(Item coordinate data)

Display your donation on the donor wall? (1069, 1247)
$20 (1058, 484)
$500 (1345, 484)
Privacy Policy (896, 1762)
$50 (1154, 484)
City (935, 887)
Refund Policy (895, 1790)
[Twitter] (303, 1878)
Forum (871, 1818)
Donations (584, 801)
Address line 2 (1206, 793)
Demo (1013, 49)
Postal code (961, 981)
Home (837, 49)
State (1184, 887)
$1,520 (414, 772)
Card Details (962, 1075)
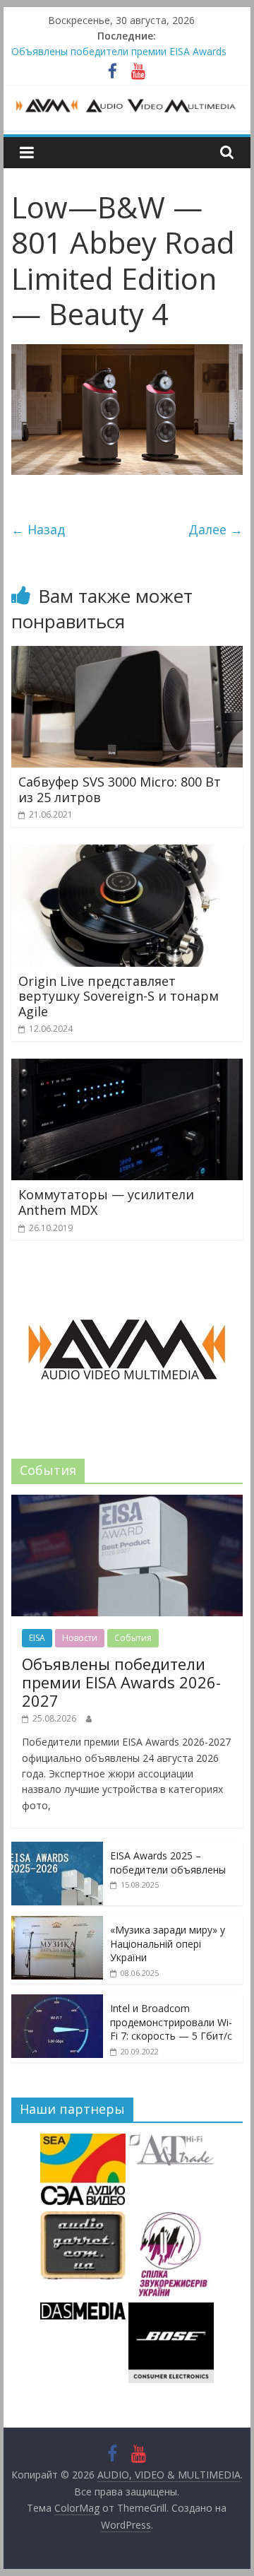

**Exercise directions**: Reproduce every one of the entries above word for word, leaving out the pictures.

**Correct result**:
Display your donation on the donor wall? (1069, 1247)
$20 (1058, 484)
$500 (1345, 484)
Privacy Policy (896, 1762)
$50 (1154, 484)
City (935, 887)
Refund Policy (895, 1790)
[Twitter] (303, 1878)
Forum (871, 1818)
Donations (584, 801)
Address line 2 (1206, 793)
Demo (1013, 49)
Postal code (961, 981)
Home (837, 49)
State (1184, 887)
$1,520 (414, 772)
Card Details (962, 1075)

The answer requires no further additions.